The WGA has called for a solidarity rally in sympathy with the Warner Bros. employees who may be layed off this coming week.
Personally, I'm not really a big fan of the idea of gathering several hundred to a thousand striking WGA members outside the studio where a bunch more people may be about to find out they are about to be let go because of the strike. Many of those people are very sympathetic to our cause and some actually do see it as their own cause as well. But some of them are not so sympathetic to our cause. Some of them are downright angry and pissed off at us in particular.
Now, I think those people are wrong, even from an objective standpoint -- but that doesn't change the fact that they have the right to their opinion.
Maybe I'm wrong. Maybe showing up in the hundreds bordering on a thousand will just impress on all the people still working at Warner Bros. how much we striking writers sympathize with their difficult circumstances. To be honest, I think some of them will take it that way and others won't. I don't really think tomorrow's action will make us any more friends in the non-WGA Hollywood working man and woman community. But like I said, I may very well be wrong.
On the other hand, tomorrow's action may get us on the local news in a good way, talking about how much we do sympathize with all the other people being impacted by the strike.
I'll be there, doing my daily picketing routine, probably at the same old gate. My guess is parking will be impossible, so I plan to park in a supermarket lot just on the other side of the 134 Freeway and take a 5 minute walk to my post.
Meanwhile the Weinstein Company deal became official on Friday, which is pretty good news. Again, not because the Weinstein Company is big and powerful, since we all know it is not, but because it continues to show the world that the WGA is serious about making deals with companies, so long as they have any interest in making a deal with us -- and I think it really does help morale, if only by providing something POSITIVE for all us writers to talk about while we continue to march back and forth and back... and forth... and back... and forth. And it's good for the feature people -- the movie screenwriters -- since it will directly impact a small handful of them.
I shouldn't really say "them" since my partner and I are one -- or two -- of them, but we also work in TV and have been picketing outside our TV studio, so I guess I think of us as TV writers first in terms of this strike -- despite the fact that the strike has shut down a movie script we were writing for another studio.
The other day one of the new faces at our gate happened to be an animation writer -- which meant he is one of the very, very few WGA members still working, despite the strike. He pickets and he works. Double duty. On the bright side he is still getting paid.

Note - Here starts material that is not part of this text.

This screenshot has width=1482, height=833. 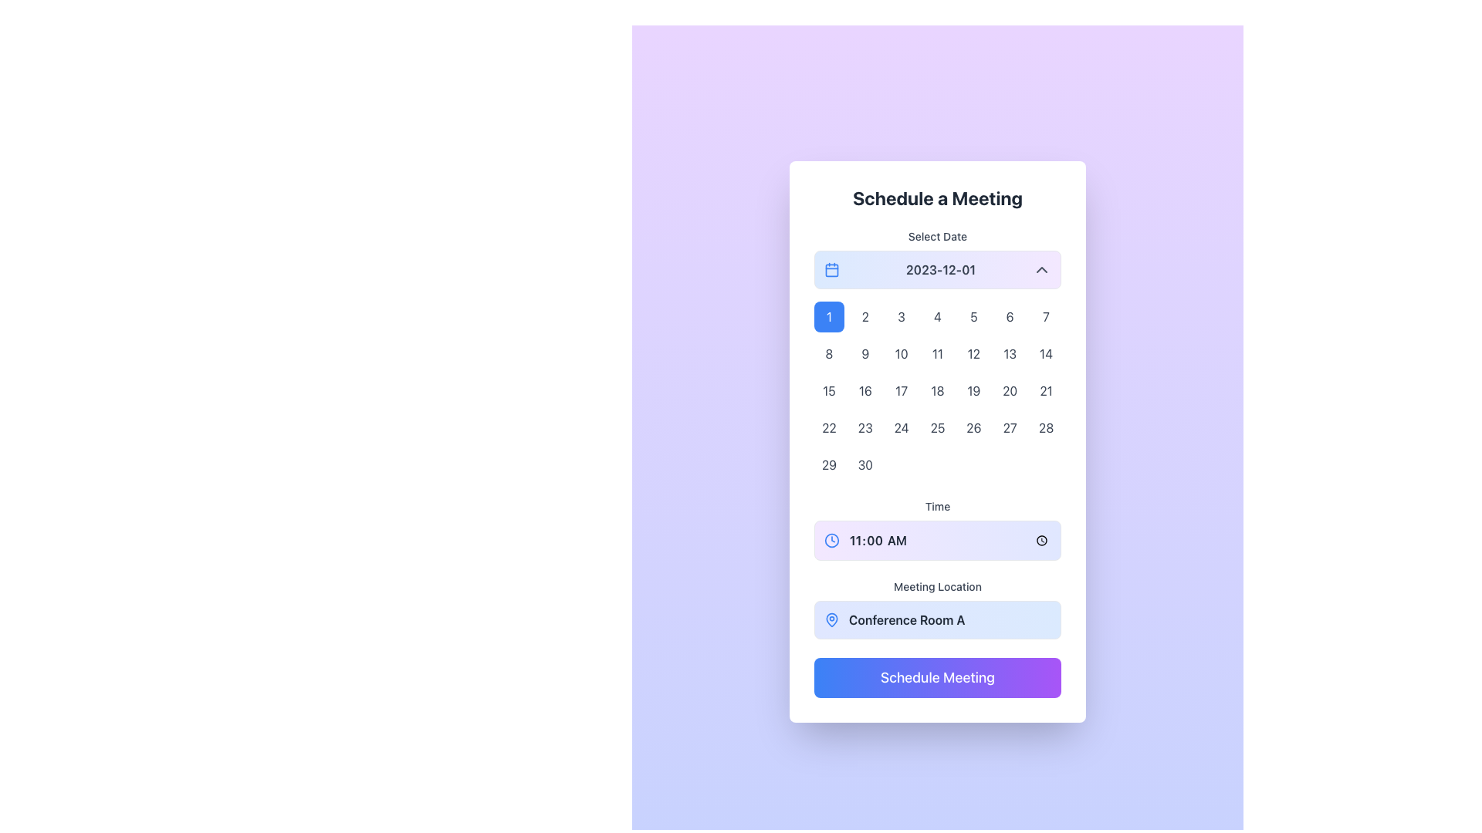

As I see it there remain THREE POSSIBLE SCENARIOS for the strike's "End Game" and they are as follows:
(1) The DGA makes their deal with the AMPTP some time in the next few weeks and it contains numbers regarding internet profit participation which are good enough for we at the WGA to accept, so we do accept them and the strike ends.
(2) The DGA makes their deal with the AMPTP some time in the next few weeks and it does not contain such numbers, so we don't accept them and the strike goes on until July 1st, when SAG joins us on the picket lines, finally forcing the companies to come to an agreement regarding internet profit participation for writers AND actors -- or, in a slightly rosier version, the companies actually get along to doing that some time before the end of March, because once the end of March rolls around all further feature film production will otherwise have to shut down due to the looming threat of SAG walking out when their contract expires at the end of June. Studios won't be going into production on schedules that they are not absolutely confident they can get "in the can" before July 1st.
(3) Somewhere between now and July 1st, the WGA collapses from within. Dozens, then hundreds of us pull a "JR" (for "John Ridley") and go "Fi-Core," leaving the guild a hollow shell of its former self.
To be honest, I really don't think (3) is going to happen and that is pretty much all that matters to me. One way or another this strike will end. At one point or another we will go back to work -- back to writing movies and back to creating and running and writing for TV shows. The landscape -- particularly in the television world -- may well be a bit different from the one we left behind but the work will remain. There is simply too much money to be made by the companies for it not to.
Whether the strike ends thanks to a good DGA deal or thanks to the solidarity of SAG come March or July, it will end.
But until the day that it does end, the membership of the Writers Guild of America needs to stick together -- which is why I will be over at Warner Bros. tomorrow, along with several hundred of my fellow WGA members who will have taken all my potential parking spaces.
Sometimes the needs of the many outweigh the needs of the few.
Or the opinion of one.
Let's hope for a great rally and some good coverage on the local news tomorrow night!